ОТРЫВОК ИЗ ТЕКСТА:
___

С первого же дня муж с большим увлечением принялся за сворыньские дела. Неожиданно у него к этому оказались большие способности. Сразу же обратил внимание на принадлежащую имению паровую мельницу. Почему-то она очень редко шла и не приносила ничего, кроме расходов.
- В чем здесь дело? - старался отгадать Валентин Михайлович: На весь околодок две-три несчастных ветренных мельницы и когда ни едешь, они вертятся. Вчера возвращался поздно: ночь, темнота, ветра, кажись и нет, а ветряк, как черный великан-монах, машет крыльями, как бы рукавами. Двери внизу открыты, свет из них падает на подводы, нагруженные мешками. Мужики кругом толпятся. И это около полуночи. А здесь мельница паровая, ни с какой погодой не связана, стоит на бойком месте - перекрестке дорог, и ни один черт носа не кажет.
- Нет завоза, - объяснил ему мельник.
Вникнув в дело, муж узнал, что мужики не рискуют везти зерно на мельницу, потому что никогда не известно, пойдет она или нет: то окажется, что дрова для локомобиля не подвезены, то мазута не хватает, то мельнику вздумается, куда-то отправиться по своим делам.
Кроме того выяснилось, что нужны небольшие починки, на которые Гедроиц не захотел выдать денег.
Когда Валентин Михайлович исправил все эти недостатки и переменил плутоватого мельника, дело сразу пошло. Спустя несколько недель амбар был завален зерном, которым мужики платили на мельнице за помол.

___

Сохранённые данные
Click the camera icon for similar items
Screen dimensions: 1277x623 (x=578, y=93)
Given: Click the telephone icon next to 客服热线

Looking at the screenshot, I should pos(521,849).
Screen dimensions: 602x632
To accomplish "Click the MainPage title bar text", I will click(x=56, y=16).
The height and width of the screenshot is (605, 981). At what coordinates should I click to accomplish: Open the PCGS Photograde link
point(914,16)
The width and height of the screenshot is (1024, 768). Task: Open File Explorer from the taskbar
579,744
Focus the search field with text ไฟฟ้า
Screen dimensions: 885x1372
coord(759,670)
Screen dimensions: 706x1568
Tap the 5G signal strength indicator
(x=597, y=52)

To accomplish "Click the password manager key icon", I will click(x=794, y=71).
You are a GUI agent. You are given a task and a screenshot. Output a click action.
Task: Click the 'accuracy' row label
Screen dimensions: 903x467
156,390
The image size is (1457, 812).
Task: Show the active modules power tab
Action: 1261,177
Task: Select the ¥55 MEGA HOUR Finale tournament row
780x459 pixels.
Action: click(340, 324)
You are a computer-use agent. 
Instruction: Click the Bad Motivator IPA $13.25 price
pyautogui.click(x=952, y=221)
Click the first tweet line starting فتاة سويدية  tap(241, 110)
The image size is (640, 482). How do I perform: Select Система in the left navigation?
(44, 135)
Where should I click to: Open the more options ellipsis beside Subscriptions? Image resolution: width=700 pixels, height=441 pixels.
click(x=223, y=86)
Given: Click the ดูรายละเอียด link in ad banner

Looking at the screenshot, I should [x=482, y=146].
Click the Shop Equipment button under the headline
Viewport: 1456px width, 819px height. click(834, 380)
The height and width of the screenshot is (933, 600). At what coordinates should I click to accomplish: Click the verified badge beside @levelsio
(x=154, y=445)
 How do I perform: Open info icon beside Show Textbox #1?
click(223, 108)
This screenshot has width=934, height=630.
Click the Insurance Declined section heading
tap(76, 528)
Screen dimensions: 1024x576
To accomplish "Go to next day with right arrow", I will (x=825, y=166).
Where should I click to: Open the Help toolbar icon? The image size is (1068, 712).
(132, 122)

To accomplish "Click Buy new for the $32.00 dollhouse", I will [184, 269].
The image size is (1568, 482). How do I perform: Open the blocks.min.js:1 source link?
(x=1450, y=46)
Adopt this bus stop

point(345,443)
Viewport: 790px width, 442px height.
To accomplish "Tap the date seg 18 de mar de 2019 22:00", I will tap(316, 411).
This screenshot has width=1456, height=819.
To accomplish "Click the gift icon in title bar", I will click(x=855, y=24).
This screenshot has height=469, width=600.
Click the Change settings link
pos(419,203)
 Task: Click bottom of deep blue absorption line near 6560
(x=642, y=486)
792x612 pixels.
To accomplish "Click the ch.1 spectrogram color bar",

___

ЗАДАНИЕ 1:
Согласуются ли с отрывком о паровой мельнице следующие утверждения? (а) Мельник объяснил простой мельницы тем, что нет завоза. (б) Гедроиц дал деньги на небольшие починки мельницы. (в) Через несколько недель после перемен амбар был завален зерном. На каждое ответьте «да» или «нет» и приведите решающие слова отрывка дословно.
ЗАДАНИЕ 2:
Переведите на английский язык предложение из отрывка о мельнице: «Неожиданно у него к этому оказались большие способности.»
ЗАДАНИЕ 3:
Продолжите рассказ о сворыньской мельнице, начиная сразу после его последнего предложения.

ОТВЕТ 1:
(а) Да: «Нет завоза, - объяснил ему мельник.»
(б) Нет: «на которые Гедроиц не захотел выдать денег.»
(в) Да: «Спустя несколько недель амбар был завален зерном»

ОТВЕТ 2:
Unexpectedly, he turned out to have a great aptitude for it.

ОТВЕТ 3:
Поправились лошади, коровы, завелись овцы, свиньи и прочая мелочь. На весну было много навозу. Удобрились и засеялись поля. Хозяйство быстро стало развиваться. За три года, которые мы там прожили, Сворыни нельзя было узнать. У нас появилась отличная пара выездных лошадей и верховая мужа, которую ему подарил папа.
Часто вечерами Валентин Михайлович ездил в Ромейки. Он советовался с папой и рассказывал, как у него идут дела. Я понимала, что мужу было приятно показать, как все под влиянием де Вассаля ошибались, считая его "никчемным". Его справедливая гордость была удовлетворена. Кроме того, он, по своему общительному характеру, любил вращаться среди людей. Я же наоборот не любила и не хотела никуда выезжать, погрузившись во всякого рода домашние дела, которые я, как сердито утвержда муж, сама себе выдумывала. Иногда по старой памяти я любила покататься верхом.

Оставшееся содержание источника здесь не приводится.